1. Contraditório sou sobre as muitas leituras e imagens, que vou visitando no dia-a-dia. Posso apreciar algumas coisas, mas manter a antipatia sugestionada por antigos juízos nos assuntos que versam.
Natália Correia - que vai estar na berlinda até, pelo menos, à data do centenário do seu nascimento (13 de setembro) - é disso eloquente exemplo. Admirei-a antes da Revolução de Abril quando, apesar de já não ser jovem, era alma fortemente censurada. Passei-a depois a detestar durante o PREC por ter sido sua emotiva inimiga. Fiquei melhor predisposto com as suas posições, quando saiu do PSD por causa da despenalização do aborto, ou da amnistia para os presos das FP-25, e ri-me gostosamente com os versos dedicados ao Morgado.
Li-a pouco, porque não me revi nos conceitos, que enunciava com exaltado entusiasmo, e não foi a recente biografia de Filipa Martins a reequacionar esse esforço, embora, em idos tempos de bibliofilia exagerada, lhe tenha comprado a obra completa.
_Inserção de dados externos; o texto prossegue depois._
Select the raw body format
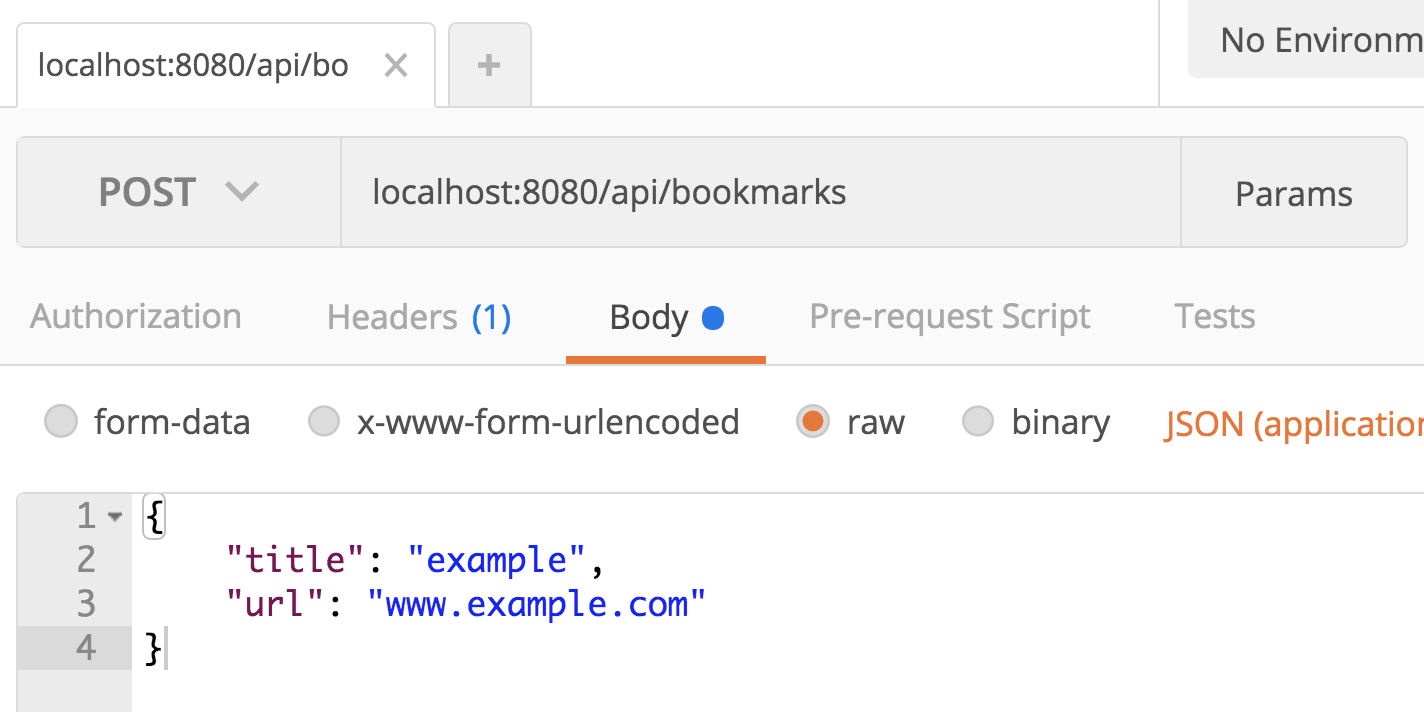Screen dimensions: 1424x712 pos(813,421)
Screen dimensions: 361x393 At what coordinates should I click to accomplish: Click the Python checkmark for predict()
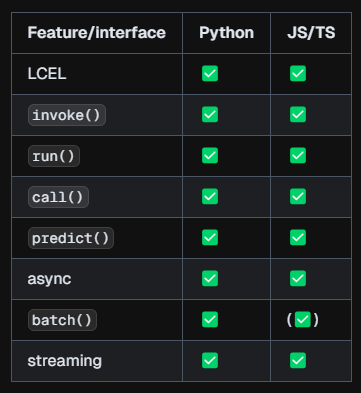pos(210,237)
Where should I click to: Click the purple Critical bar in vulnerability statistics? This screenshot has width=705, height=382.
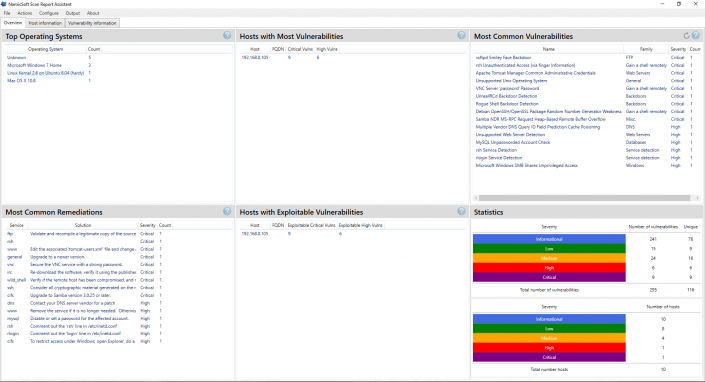coord(549,277)
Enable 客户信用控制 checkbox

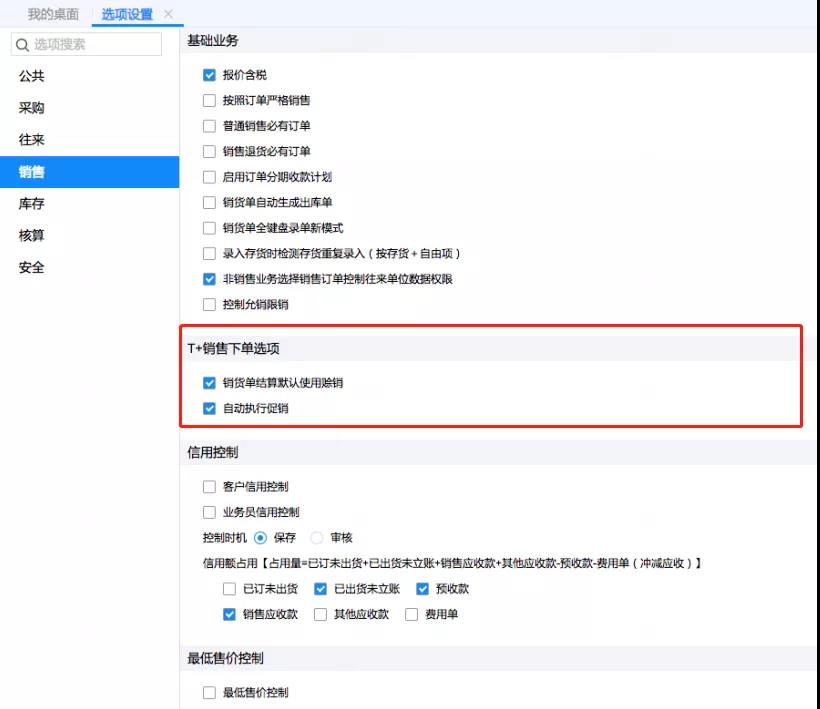tap(209, 487)
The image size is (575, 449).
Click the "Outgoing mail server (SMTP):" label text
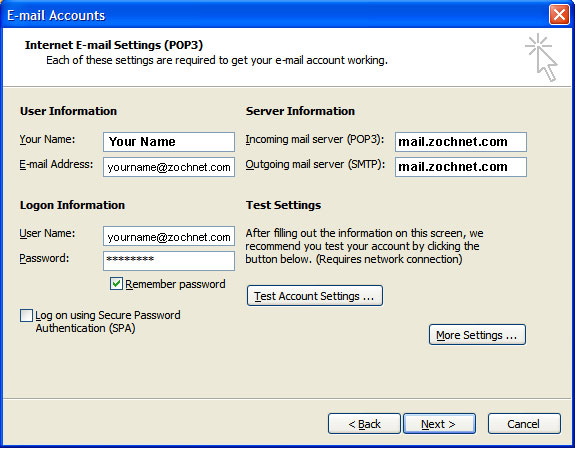[x=315, y=165]
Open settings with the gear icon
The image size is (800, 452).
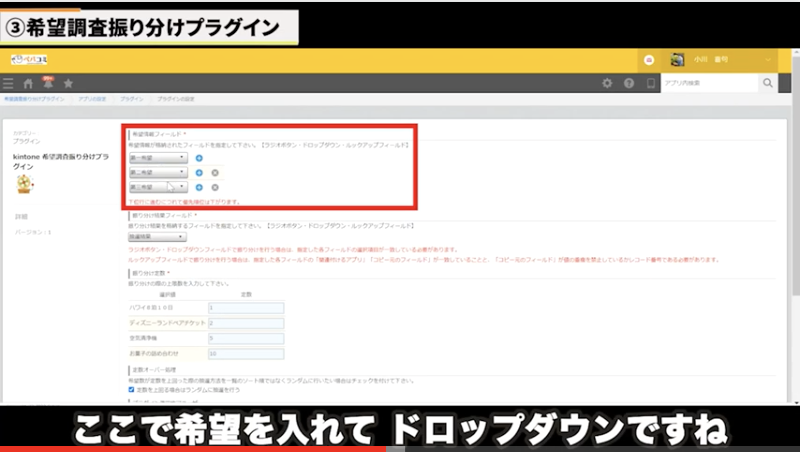[607, 84]
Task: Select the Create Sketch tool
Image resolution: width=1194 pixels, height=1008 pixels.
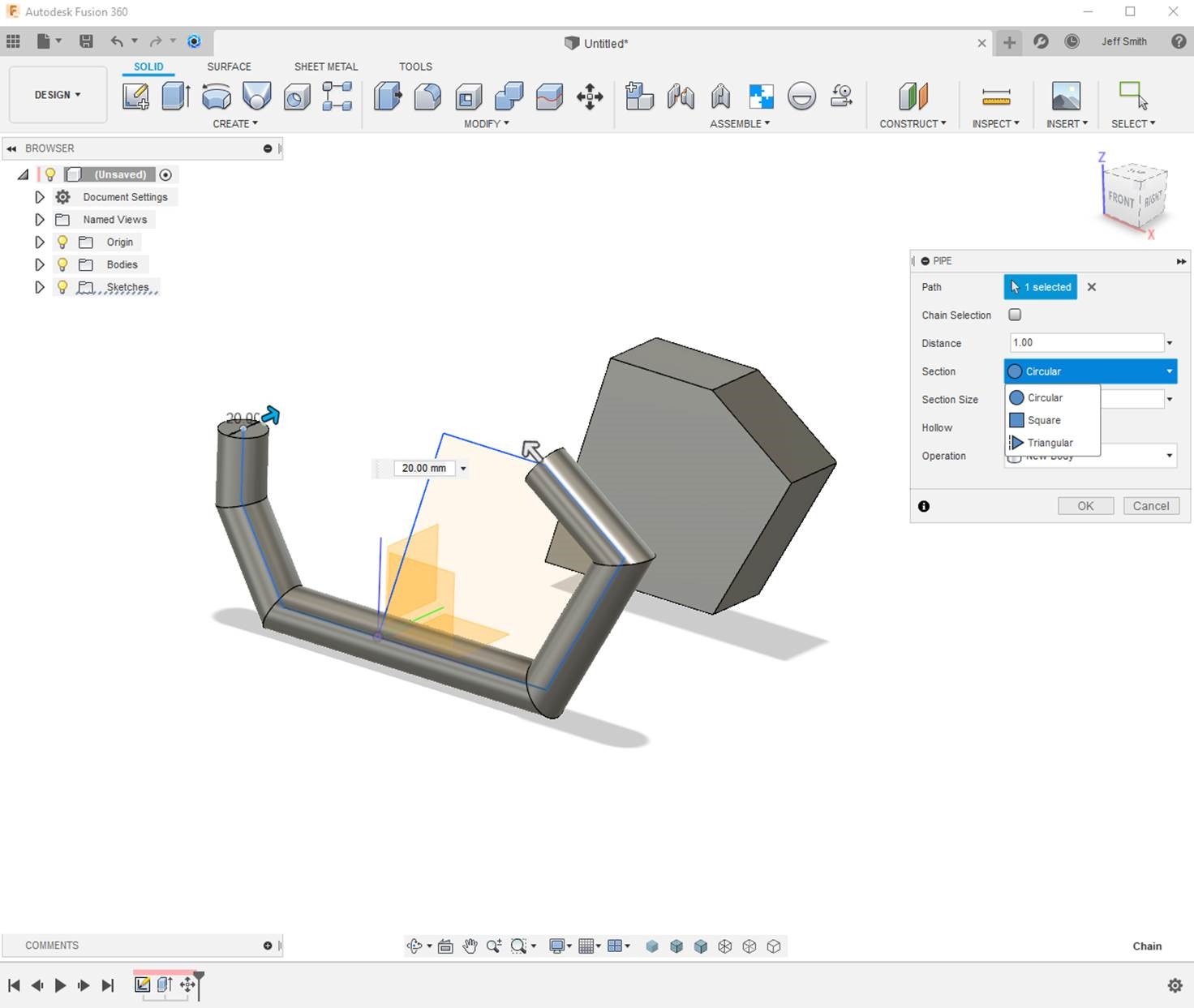Action: pyautogui.click(x=135, y=96)
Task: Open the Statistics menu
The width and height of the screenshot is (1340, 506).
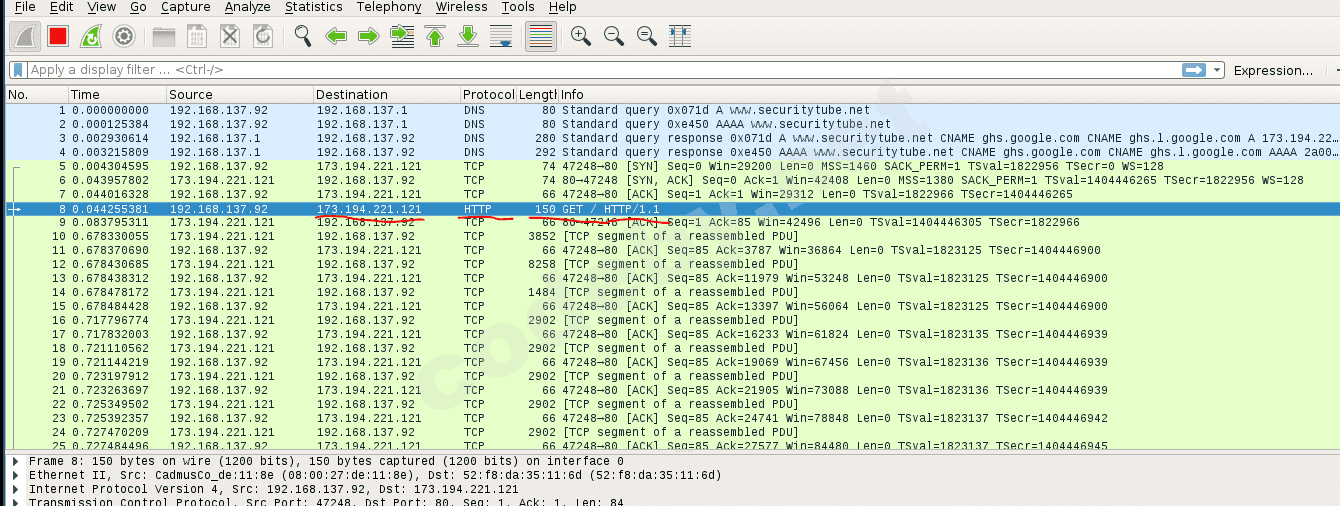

Que jaz esquecida nas prateleiras da cave!
2. Esteticamente é assaz impressivo o Sayat Nova, que o arménio Serguei Paradjanov rodou em 1968, antes de passar alguns anos nos gulags a pretexto da sua homossexualidade.
Muito embora o meu papa de estimação - Jean Luc Godard - lhe tenha gabado as muitas qualidades, a beleza do filme tem o senão de gastar minutos sem fim na revelação dos rituais religiosos, que o trovador do século XVIII acompanhava com devoção, mas colidem com a reiterada posição de tudo aquilo considerar ópio do povo, como enunciou sábio maior na sua pródiga juventude.
E isso me faz relativizar essa beleza mística em que assenta toda aquela história.
3. Na altura da publicação do ofensivo artigo do New York Times até vi sentido na crítica endereçada a Sidney Poitier por ser negro, rico e, daí, alheado da miséria em que viveriam milhões de miseráveis, que partilhariam com ele o tom de pele.
Agora corrijo essa opinião ao conhecer-lhe na biografia os momentos em que enfileirava com Harry Belafonte em iniciativas militantes a favor dos Direitos Cívicos numa postura combativa, que contradizia a cortesia excessiva dos seus personagens no cinema.
É que, no fundo, existe razão nos que dizem ninguém em comparação escandalizar-se por Bill Gates não mostrar grande empatia por todos os contemporâneos de pele branca, que vegetam, igualmente, na mais irremediável pobreza.